As of March 8, more than 250 companies had stopped or temporarily suspended their activity in Russia. In addition, the new sanctions have also affected logistics. For example, Great Britain has banned Russian ships from entering its ports. The EU is going to join the same ban. In addition, 3 major shipping lines refused to use Russian ports, and Ukrainian ports, in turn, remain closed due to hostilities. Global shipping carries 80% of the world’s goods, and Russia’s attack on Ukraine has put those shipments at risk. Many ships right now are unable to deliver or pick up cargo, and more than 140 ships remain essentially trapped in Ukrainian ports — without food supplies and at risk of being hit by shelling. And it’s not just any cargo needed for specific companies or industries-these ships are carrying everyday necessities that will affect the lives of millions of people around the world.
The result of all this will be that Russia will be cut off from the rest of the world and will be able to receive goods exclusively through Asia. This will also result in higher prices worldwide, as the new reality makes delivery much more expensive and complicated. For example, a week before the war, maritime insurers put the Ukrainian and Russian parts of the Azov and Black Seas on the red list. And this is not to mention the losses incurred by companies due to the boycott of the Russian market and the temporary suspension of work in the Ukrainian one.
“Prior to the Russia-Ukraine conflict, freight costs had already risen exponentially over the past year and are getting passed on to consumers in the form of increased prices, contributing to the highest inflation in 40 years. Fuel costs are a big component of this. Given that Russia is a major exporter of crude oil, recent events stand to exacerbate the already challenging situation,” Gregg Healy, executive vice president of global real estate services firm Savills, told Modern Shipper.

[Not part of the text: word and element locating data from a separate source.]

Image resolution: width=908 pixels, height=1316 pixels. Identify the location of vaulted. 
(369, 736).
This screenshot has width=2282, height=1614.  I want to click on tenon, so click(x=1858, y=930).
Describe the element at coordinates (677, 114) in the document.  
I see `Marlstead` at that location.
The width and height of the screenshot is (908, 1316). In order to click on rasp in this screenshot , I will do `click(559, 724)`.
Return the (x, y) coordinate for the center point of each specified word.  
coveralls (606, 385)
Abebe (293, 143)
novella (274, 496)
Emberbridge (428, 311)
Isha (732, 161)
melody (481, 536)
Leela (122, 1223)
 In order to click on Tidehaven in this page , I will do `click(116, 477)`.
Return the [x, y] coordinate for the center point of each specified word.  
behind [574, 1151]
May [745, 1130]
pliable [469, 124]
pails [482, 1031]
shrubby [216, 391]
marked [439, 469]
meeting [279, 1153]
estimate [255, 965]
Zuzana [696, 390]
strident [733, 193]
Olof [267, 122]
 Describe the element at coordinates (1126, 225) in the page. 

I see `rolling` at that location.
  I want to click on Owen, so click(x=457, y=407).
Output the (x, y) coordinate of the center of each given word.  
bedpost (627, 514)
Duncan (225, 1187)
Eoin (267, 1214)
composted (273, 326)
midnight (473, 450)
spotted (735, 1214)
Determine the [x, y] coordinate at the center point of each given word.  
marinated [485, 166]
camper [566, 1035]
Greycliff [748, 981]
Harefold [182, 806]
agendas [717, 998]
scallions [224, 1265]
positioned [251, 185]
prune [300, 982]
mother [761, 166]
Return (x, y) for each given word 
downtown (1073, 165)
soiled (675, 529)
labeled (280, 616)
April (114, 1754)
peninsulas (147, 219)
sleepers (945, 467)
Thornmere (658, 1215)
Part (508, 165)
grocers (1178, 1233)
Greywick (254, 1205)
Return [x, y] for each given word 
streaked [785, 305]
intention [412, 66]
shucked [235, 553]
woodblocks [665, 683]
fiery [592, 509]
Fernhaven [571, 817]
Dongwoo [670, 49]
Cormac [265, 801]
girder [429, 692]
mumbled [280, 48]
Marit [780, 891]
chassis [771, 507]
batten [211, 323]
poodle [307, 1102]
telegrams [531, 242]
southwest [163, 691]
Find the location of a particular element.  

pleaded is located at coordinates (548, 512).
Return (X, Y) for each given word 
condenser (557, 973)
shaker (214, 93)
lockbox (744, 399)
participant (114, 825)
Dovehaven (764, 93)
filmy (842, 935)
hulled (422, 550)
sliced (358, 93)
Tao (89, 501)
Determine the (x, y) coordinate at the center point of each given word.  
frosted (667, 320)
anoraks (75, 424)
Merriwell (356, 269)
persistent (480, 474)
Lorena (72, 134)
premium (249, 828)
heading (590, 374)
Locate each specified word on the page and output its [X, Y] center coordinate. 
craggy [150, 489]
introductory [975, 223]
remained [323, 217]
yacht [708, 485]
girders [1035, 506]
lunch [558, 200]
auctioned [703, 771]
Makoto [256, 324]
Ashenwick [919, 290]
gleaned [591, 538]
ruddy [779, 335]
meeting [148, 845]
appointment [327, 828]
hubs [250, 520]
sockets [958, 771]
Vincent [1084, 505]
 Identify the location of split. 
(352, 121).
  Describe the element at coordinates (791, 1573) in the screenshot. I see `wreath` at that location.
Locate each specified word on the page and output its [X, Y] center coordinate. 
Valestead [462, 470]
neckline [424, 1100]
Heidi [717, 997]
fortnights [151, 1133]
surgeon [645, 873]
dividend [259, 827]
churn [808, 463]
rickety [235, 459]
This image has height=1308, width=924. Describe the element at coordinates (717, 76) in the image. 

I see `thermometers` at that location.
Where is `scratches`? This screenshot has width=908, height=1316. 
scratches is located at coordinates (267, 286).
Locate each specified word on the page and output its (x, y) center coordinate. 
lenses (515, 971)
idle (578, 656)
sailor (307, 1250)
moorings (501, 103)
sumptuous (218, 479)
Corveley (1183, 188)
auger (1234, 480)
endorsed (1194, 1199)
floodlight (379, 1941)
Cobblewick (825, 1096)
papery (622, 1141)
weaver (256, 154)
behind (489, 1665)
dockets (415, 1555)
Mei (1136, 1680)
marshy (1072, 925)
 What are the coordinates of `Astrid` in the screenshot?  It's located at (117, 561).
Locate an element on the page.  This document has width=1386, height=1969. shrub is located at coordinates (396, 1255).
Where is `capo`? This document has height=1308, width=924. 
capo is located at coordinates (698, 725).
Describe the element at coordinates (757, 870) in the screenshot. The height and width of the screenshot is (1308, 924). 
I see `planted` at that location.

But there are also some interesting trends. For example, in support of Ukraine, shoppers worldwide began to boycott Russian-made products or even those that remind them of Russia (e.g., vodka). They also started to purchase Ukrainian or simply Ukrainian-themed goods. According to Signifyd’s Ecommerce Pulse, on February 24, the day Russia invaded Ukraine, sales of Ukrainian-themed goods — T-shirts, flags, toys, and vyshyvankas — increased by 85%. The very next day, the sales jumped by 338% compared to the February 1 level. This phenomenon is explained by photos of the destruction in Ukraine and Ukrainians huddled in metro and bomb shelters. In addition, due to the impossibility of delivery, many retailers began to sell digital versions of their products, such as prints in support of Ukraine, which can be printed after purchase.
Obviously, the war in Ukraine, no matter how soon it ends (hopefully soon), will have an even more devastating effect on eCommerce and the global economy as a whole. But for now, there are positive trends, and perhaps with the support of consumers, it will be possible to soften the blow to the economy a little bit.